Without enzymes, an organism would not be able to survive. It is these biocatalysts that facilitate a whole range of chemical reactions, producing the building blocks of the cells. Enzymes are also used widely in biotechnology and in our households, where they are used in detergents, for example.
To describe metabolic processes facilitated by enzymes, scientists refer to what is known as the Michaelis-Menten equation. The equation describes the rate of an enzymatic reaction depending on the concentration of the substrate — which is transformed into the end products during the reaction. A central factor in this equation is the ‘Michaelis constant’, which characterises the enzyme’s affinity for its substrate.
It takes a great deal of time and effort to measure this constant in a lab. As a result, experimental estimates of these constants exist for only a minority of enzymes. A team of researchers from the HHU Institute of Computational Cell Biology and Chalmers University of Technology in Stockholm has now chosen a different approach to predict the Michaelis constants from the structures of the substrates and enzymes using AI.
They applied their approach, based on deep learning methods, to 47 model organisms ranging from bacteria to plants and humans. Because this approach requires training data, the researchers used known data from almost 10,000 enzyme-substrate combinations. They tested the results using Michaelis constants that had not been used for the learning process.
Prof. Lercher had this to say about the quality of the results: “Using the independent test data, we were able to demonstrate that the process can predict Michaelis constants with an accuracy similar to the differences between experimental values from different laboratories. It is now possible for computers to estimate a new Michaelis constant in just a few seconds without the need for an experiment.”
The sudden availability of Michaelis constants for all enzymes of model organisms opens up new paths for metabolic computer modelling, as highlighted by the journal PLOS Biology in an accompanying article.

Data shown -
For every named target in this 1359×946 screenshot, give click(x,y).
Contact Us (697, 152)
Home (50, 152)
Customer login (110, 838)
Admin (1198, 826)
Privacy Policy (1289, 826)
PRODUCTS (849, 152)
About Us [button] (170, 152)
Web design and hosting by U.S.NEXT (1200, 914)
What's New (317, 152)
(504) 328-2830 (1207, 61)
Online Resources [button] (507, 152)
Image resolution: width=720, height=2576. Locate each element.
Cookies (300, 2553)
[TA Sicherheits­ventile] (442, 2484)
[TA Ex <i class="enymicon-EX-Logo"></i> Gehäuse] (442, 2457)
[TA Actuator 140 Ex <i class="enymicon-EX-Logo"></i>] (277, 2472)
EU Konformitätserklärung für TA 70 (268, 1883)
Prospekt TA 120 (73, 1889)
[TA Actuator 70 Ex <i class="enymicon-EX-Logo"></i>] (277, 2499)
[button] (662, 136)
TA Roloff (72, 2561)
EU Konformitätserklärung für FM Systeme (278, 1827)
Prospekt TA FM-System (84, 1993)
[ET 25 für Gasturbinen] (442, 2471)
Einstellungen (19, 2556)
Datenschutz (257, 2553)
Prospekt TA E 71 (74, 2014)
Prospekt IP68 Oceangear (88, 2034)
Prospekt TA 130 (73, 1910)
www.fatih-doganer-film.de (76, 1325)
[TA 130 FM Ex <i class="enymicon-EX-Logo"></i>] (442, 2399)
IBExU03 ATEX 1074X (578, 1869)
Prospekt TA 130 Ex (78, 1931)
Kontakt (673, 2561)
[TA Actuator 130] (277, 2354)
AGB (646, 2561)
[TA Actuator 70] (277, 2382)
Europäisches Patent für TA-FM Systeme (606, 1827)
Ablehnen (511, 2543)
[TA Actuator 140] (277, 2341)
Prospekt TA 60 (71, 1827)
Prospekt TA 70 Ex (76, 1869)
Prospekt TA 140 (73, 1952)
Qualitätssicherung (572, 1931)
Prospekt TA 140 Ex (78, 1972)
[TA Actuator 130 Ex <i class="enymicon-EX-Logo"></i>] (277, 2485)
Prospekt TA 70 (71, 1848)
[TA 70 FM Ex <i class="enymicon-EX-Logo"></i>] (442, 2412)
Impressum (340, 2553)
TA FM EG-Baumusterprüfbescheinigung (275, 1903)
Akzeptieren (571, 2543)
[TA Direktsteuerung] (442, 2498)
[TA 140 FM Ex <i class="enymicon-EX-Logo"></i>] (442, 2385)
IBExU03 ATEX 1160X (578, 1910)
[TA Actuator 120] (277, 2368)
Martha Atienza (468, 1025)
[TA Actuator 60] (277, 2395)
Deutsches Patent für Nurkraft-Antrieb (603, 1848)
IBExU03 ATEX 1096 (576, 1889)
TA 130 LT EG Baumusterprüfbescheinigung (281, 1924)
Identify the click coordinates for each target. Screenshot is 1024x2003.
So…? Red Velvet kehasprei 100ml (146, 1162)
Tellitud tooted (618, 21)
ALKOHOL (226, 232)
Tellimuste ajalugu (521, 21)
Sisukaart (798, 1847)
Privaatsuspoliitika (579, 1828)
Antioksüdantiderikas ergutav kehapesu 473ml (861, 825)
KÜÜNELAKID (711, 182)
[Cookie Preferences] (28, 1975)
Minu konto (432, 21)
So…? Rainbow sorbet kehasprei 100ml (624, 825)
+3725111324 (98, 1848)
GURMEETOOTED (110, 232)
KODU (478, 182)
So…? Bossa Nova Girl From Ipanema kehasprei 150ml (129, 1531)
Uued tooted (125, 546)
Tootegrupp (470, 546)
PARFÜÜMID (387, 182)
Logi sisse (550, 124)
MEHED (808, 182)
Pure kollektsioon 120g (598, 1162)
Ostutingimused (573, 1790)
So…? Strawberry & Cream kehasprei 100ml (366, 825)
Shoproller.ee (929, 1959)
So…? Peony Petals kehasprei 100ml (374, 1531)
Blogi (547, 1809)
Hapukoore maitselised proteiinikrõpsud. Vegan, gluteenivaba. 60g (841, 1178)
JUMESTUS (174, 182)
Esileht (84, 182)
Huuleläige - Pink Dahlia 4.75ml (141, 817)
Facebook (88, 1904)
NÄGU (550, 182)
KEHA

Actions to take -
A. Answer these questions from the enzyme text:
(i) To how many model organisms did the researchers apply their approach?
(ii) Roughly how many enzyme-substrate combinations supplied the known training data?
(iii) Which journal ran an accompanying article?
B. Print the stretch of the enzyme text from "Without enzymes, an" through "detergents, for example.".
The lines have nothing to do with the enzyme text.

Written answers -
A.
(i) 47
(ii) Almost 10,000
(iii) PLOS Biology

B.
Without enzymes, an organism would not be able to survive. It is these biocatalysts that facilitate a whole range of chemical reactions, producing the building blocks of the cells. Enzymes are also used widely in biotechnology and in our households, where they are used in detergents, for example.